INSTRUCTIONS TO FOLLOW: Starting with the line that contains "Benutzer: (90, 789)", set down each line through the end of the entries below, exactly and with nothing added.

-------- INPUT RECORDS --------

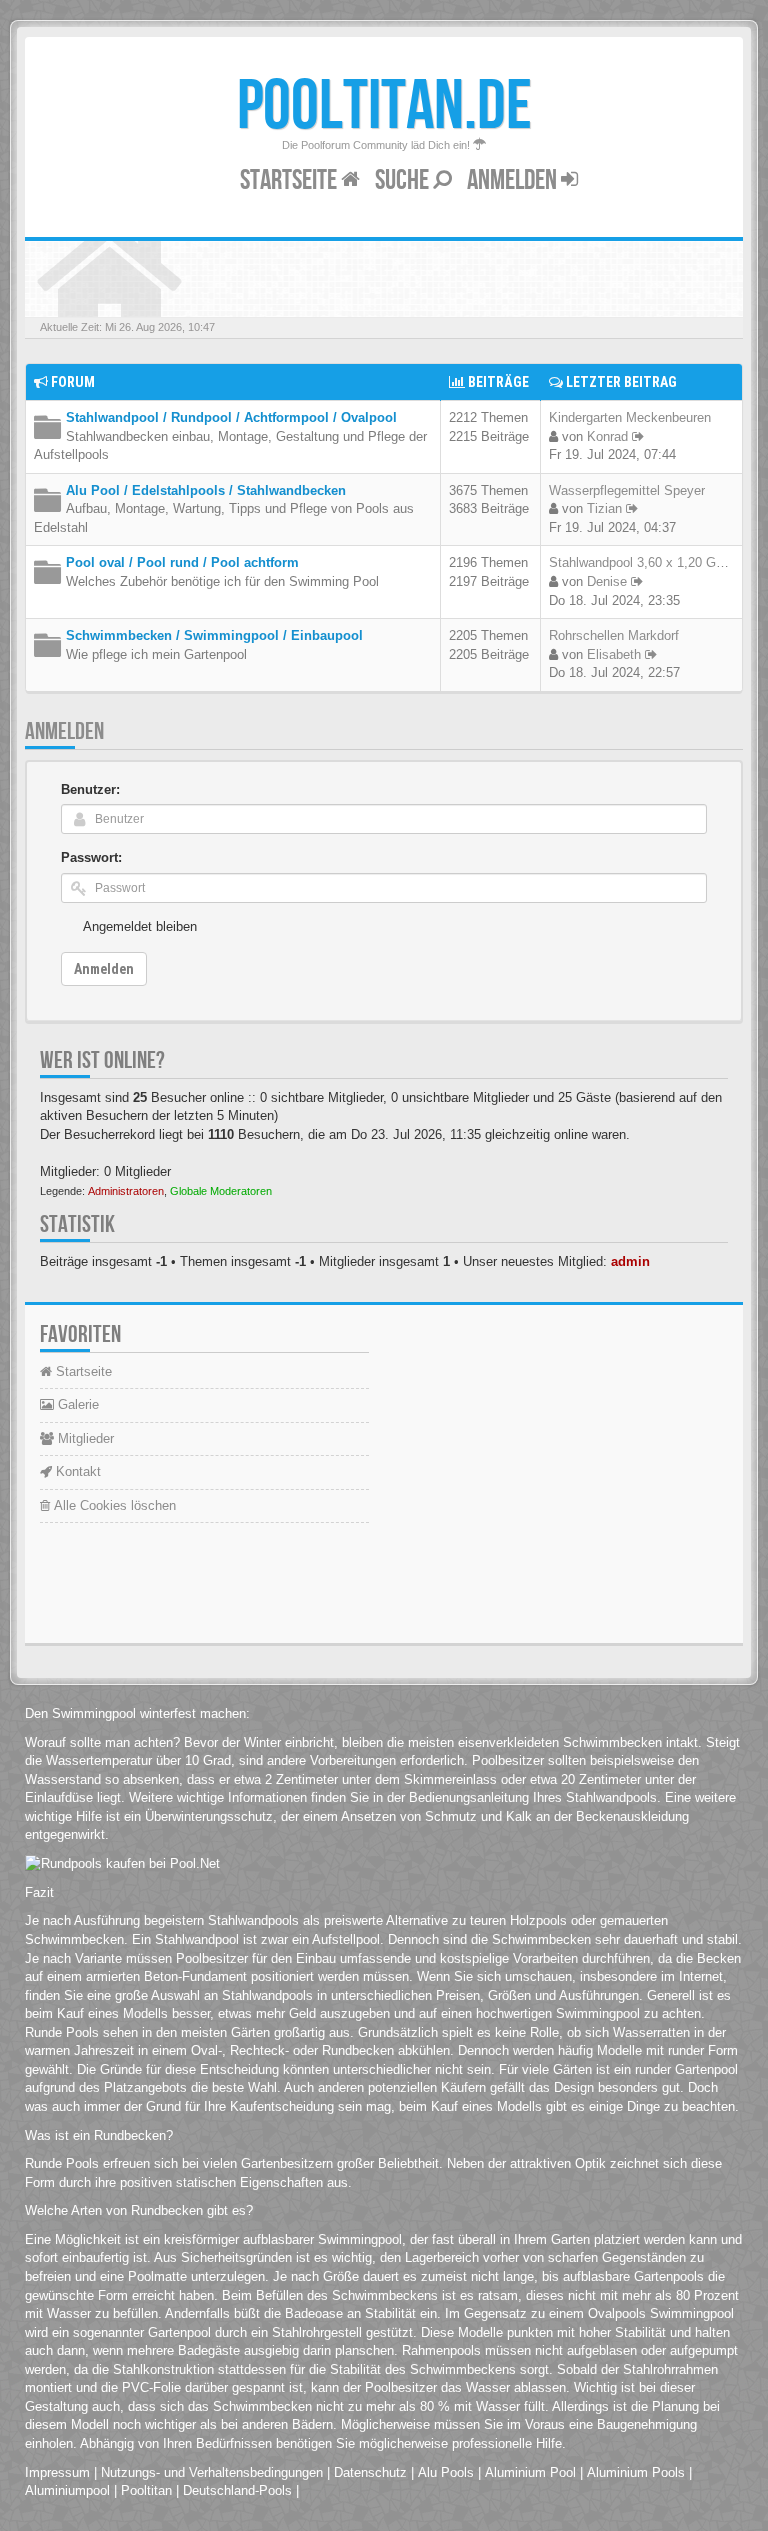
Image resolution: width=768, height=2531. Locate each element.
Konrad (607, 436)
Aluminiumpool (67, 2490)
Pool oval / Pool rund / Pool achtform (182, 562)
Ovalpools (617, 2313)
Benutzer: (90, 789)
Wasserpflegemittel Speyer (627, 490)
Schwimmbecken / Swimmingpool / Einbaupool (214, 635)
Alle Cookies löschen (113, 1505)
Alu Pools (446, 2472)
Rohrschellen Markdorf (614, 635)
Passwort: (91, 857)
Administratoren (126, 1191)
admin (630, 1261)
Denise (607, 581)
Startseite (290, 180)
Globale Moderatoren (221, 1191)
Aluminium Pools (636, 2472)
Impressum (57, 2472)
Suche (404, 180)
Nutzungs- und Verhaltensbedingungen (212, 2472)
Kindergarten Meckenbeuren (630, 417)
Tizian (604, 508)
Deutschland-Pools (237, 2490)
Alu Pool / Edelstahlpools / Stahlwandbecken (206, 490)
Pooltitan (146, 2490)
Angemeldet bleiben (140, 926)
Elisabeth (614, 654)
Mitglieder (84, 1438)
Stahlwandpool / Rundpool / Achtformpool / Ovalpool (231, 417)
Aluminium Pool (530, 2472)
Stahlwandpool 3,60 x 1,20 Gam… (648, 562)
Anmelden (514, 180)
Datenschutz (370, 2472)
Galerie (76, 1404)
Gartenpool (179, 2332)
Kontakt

--------

RESPONSE FOR THIS EXERCISE:
Benutzer: (90, 789)
Wasserpflegemittel Speyer (627, 490)
Schwimmbecken / Swimmingpool / Einbaupool (214, 635)
Alle Cookies löschen (113, 1505)
Alu Pools (446, 2472)
Rohrschellen Markdorf (614, 635)
Passwort: (91, 857)
Administratoren (126, 1191)
admin (630, 1261)
Denise (607, 581)
Startseite (290, 180)
Globale Moderatoren (221, 1191)
Aluminium Pools (636, 2472)
Impressum (57, 2472)
Suche (404, 180)
Nutzungs- und Verhaltensbedingungen (212, 2472)
Kindergarten Meckenbeuren (630, 417)
Tizian (604, 508)
Deutschland-Pools (237, 2490)
Alu Pool / Edelstahlpools / Stahlwandbecken (206, 490)
Pooltitan (146, 2490)
Angemeldet bleiben (140, 926)
Elisabeth (614, 654)
Mitglieder (84, 1438)
Stahlwandpool / Rundpool / Achtformpool / Ovalpool (231, 417)
Aluminium Pool (530, 2472)
Stahlwandpool 3,60 x 1,20 Gam… (648, 562)
Anmelden (514, 180)
Datenschutz (370, 2472)
Galerie (76, 1404)
Gartenpool (179, 2332)
Kontakt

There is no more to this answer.